EXERCISE:
Please return each line of the material below that contains the word "icon".

Rows taken from a screen grounding dataset

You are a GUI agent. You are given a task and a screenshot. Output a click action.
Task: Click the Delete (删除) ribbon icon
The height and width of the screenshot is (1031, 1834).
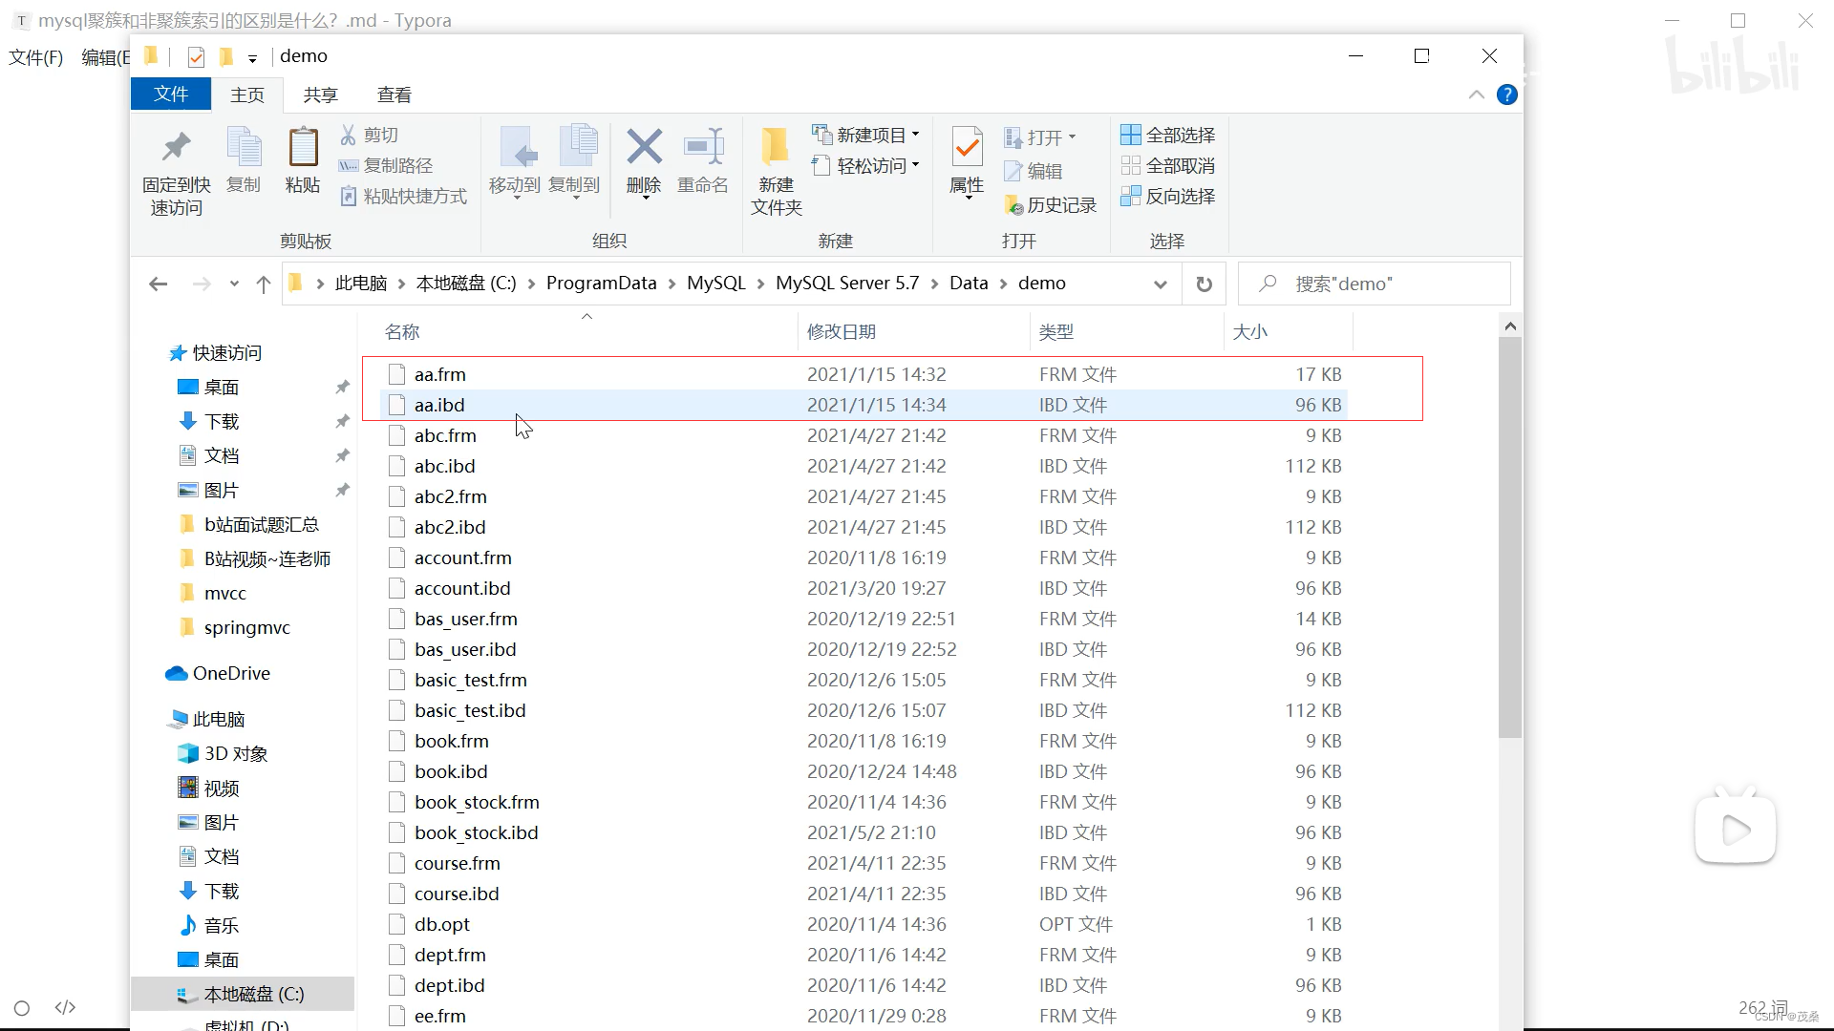tap(644, 148)
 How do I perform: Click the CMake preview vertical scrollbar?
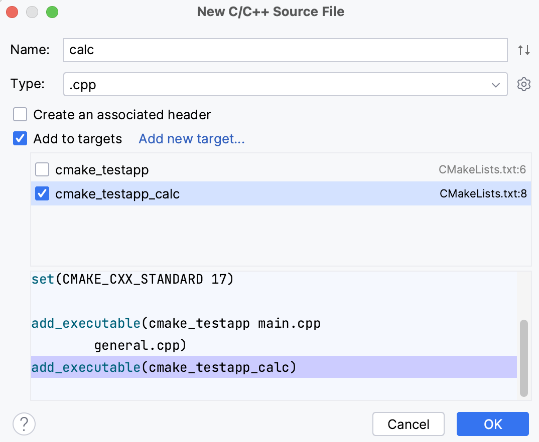pos(523,358)
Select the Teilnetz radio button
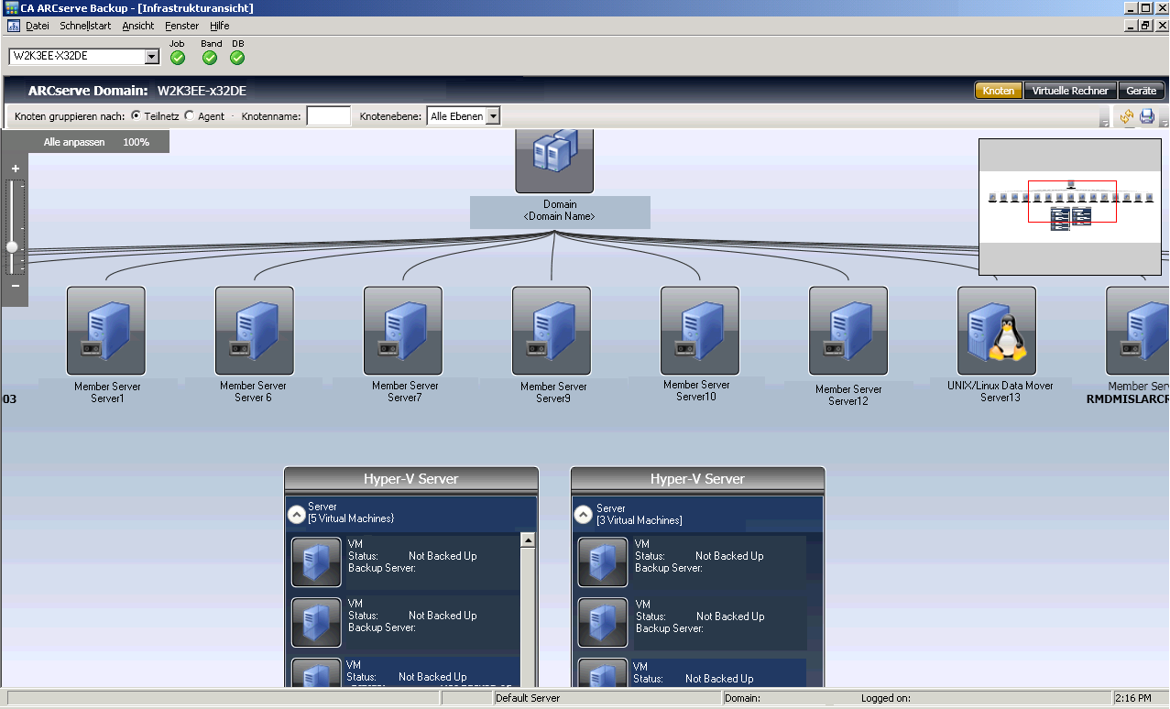The height and width of the screenshot is (709, 1170). (x=137, y=116)
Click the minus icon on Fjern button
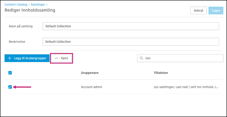The width and height of the screenshot is (227, 117). click(x=57, y=58)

ANSWER TO THE EXERCISE:
Task: Click the Delete (删除) ribbon icon
Click the minus icon on Fjern button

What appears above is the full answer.